A final interesting aspect of the recent work of Dr. Vaccari’s group is based on the fact that V-ATPase itself is found upregulated in a number of tumors. Despite previous work, whether upregulation is cause or consequence of tumorigenesis and how would V-ATPase would contribute to this is unresolved. In collaboration with a german group in Freiburg, the group of Thomas Vaccari has recently shown that overactivation of V-ATPase is sufficient for tissue transformation in Drosophila [7]. This, together with work of my group on V-ATPase and tumor cell migration [8], suggest that misregulation of V-ATPase might contribute to drive tissue transformation by altering multiple signaling pathways. Hopefully, we are going to learn much more of this in spring 2015 during the meeting "Vacuolar ATPase: A Novel Anti-Tumor Target" that I am co-organizing with Dr. Vaccari at IFOM.
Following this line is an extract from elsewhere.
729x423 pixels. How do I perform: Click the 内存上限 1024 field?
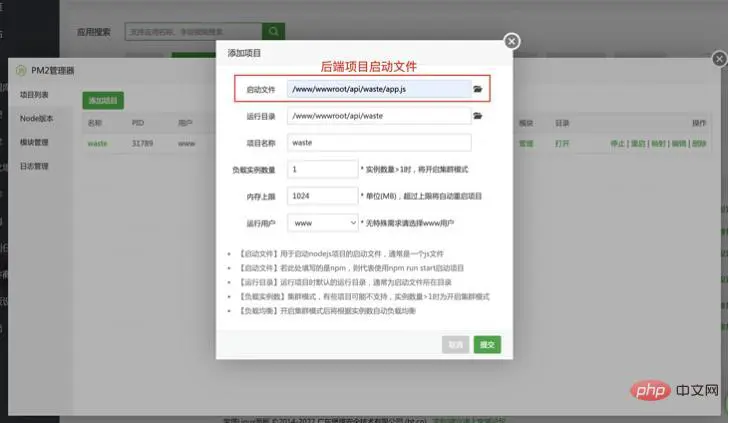(x=323, y=196)
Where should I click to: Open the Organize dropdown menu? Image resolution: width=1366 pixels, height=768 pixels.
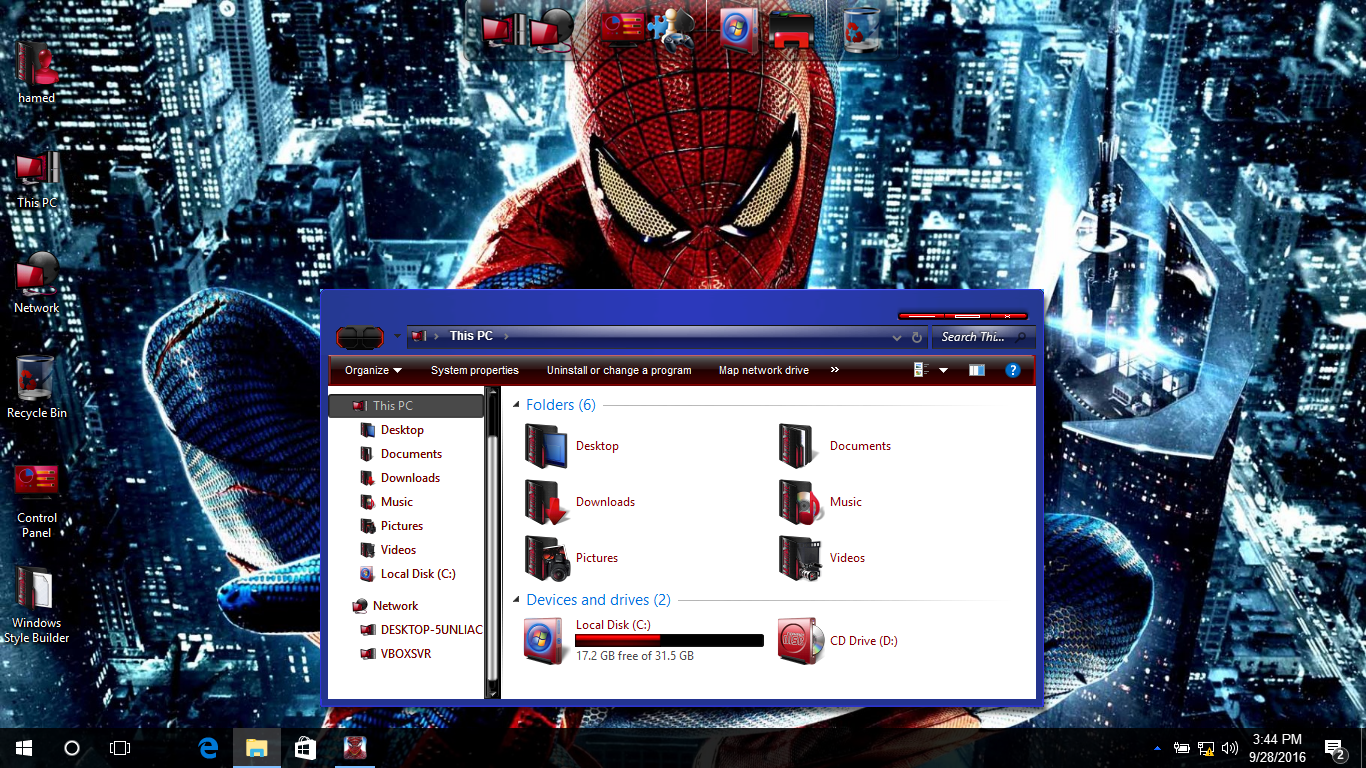373,370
  1. Kobia F, Duchi S, Deflorian G and Vaccari T (2014) Pharmacologic Inhibition Of Vacuolar H+ ATPase Reduces Physiologic And Oncogenic Notch Signaling. Molecular Oncology 8: 207-220.
  2. Nishi T and Forgac M (2002) The vacuolar (H+)-ATPases--nature's most versatile proton pumps. Nature Reviews Molecular Cell biology 3: 94-103.
  3. Cruciat CM, Ohkawara B, Acebron SP, Karaulanov E, Reinhard C, et al. (2010) Requirement of prorenin receptor and vacuolar H+-ATPase-mediated acidification for Wnt signaling. Science 327: 459-463.
  4. Zoncu R, Bar-Peled L, Efeyan A, Wang S, Sancak Y, et al. (2011) mTORC1 senses lysosomal amino acids through an inside-out mechanism that requires the vacuolar H(+)-ATPase. Science 334: 678-683.
  5. Vaccari T, Duchi S, Cortese K, Tacchetti C and Bilder D (2010) The vacuolar ATPase is required for physiological as well as pathological activation of the Notch receptor. Development 137: 1825-1832.
  6. von Schwarzenberg K, Lajtos T, Simon L, Muller R, Vereb G, et al. (2014) V-ATPase inhibition overcomes trastuzumab resistance in breast cancer. Molecular Oncology 8: 9-19.
  7. Petzoldt AG, Gleixner EM, Fumagalli A, Vaccari T and Simons M (2013) Elevated expression of the V-ATPase C subunit triggers JNK-dependent cell invasion and overgrowth in a Drosophila epithelium. Disease Models & Mechanisms 6: 689-700.
  8. Wiedmann RM, von Schwarzenberg K, Palamidessi A, Schreiner L, Kubisch R, et al. (2012) The V-ATPase-inhibitor archazolid abrogates tumor metastasis via inhibition of endocytic activation of the Rho-GTPase Rac1. Cancer Res 72: 5976-5987

Angelika M. Vollmar

Confocal image shows V-ATPase (V1 c; green), Notch (red) and DAPI (blue) in Drosophila egg chambers at progressive stages of development. Big cells in the center of each chamber constitute the germline, the surrounding tissue is the follicular epithelium, apical side facing the germline.